→ **Source excerpt**:
________________
The system in which Putin spent his early life put a premium on what the Soviets called yedinonachaliya, meaning leadership by a person at the top who is fully empowered to make decisions and have them carried out by subordinates or else. Putin's personal experience working successfully with President Barack Obama in early September 2013 to head off wider war on Syria [more on that later] may have deceived him into assuming that presidents of the United States can exercise that kind of power, at will. And, if that were the case, personal dealings at the very top were the preferred way to untie Gordian knots and even cooperate for mutual advantage.
In the years since, the notion was fully dispelled that a U.S. president is completely "his own man" and is rather hemmed in by the MICIMATT and particularly by its Security State component with entrenched, exceedingly powerful intelligence and law enforcement agencies. President Donald Trump calls this reality the "Deep State."
________________
→ **Listing**:
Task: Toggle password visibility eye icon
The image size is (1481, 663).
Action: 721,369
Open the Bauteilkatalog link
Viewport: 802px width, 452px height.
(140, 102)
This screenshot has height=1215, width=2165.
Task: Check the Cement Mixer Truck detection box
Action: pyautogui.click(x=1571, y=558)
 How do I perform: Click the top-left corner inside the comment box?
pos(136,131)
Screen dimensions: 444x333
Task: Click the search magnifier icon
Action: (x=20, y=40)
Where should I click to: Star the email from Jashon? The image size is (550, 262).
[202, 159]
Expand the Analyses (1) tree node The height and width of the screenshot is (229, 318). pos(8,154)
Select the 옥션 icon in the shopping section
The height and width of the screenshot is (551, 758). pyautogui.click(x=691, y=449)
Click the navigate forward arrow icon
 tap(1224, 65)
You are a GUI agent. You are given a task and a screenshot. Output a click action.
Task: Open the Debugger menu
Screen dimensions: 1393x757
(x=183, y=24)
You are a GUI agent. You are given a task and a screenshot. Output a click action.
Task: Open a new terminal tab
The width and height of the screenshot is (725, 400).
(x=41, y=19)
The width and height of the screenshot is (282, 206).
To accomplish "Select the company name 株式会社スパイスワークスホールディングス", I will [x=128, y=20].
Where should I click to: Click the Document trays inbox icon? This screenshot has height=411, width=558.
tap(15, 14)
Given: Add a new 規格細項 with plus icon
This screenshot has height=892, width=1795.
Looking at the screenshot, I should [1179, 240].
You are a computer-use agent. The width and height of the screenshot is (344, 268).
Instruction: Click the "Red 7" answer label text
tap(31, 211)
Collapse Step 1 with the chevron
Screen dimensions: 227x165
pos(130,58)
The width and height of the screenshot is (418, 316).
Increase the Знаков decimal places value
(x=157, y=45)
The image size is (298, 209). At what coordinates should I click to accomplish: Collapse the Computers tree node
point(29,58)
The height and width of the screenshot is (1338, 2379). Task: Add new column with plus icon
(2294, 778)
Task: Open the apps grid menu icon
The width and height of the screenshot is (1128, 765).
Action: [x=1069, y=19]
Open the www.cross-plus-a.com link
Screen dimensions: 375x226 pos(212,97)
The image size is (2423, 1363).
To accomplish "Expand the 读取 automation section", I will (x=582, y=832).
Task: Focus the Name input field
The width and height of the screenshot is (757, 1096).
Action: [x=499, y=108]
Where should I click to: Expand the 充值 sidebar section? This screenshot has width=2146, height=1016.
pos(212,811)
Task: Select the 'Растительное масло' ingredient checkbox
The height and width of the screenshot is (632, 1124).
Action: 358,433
________________
→ **Problem to solve**:
In the excerpt about Putin and U.S. presidents, shorten the paragraph that begins "The system in which Putin spent his early life" while keeping its main facts. The records can be left aside.

→ **Written solution**:
The Soviet system of Putin's youth prized yedinonachaliya: a fully empowered leader at the top whose decisions subordinates had to carry out. His successful work with President Barack Obama in early September 2013 to head off wider war on Syria may have misled him into assuming that U.S. presidents can wield such power at will. If so, dealings at the very top would be the best way to untie Gordian knots and even cooperate for mutual advantage.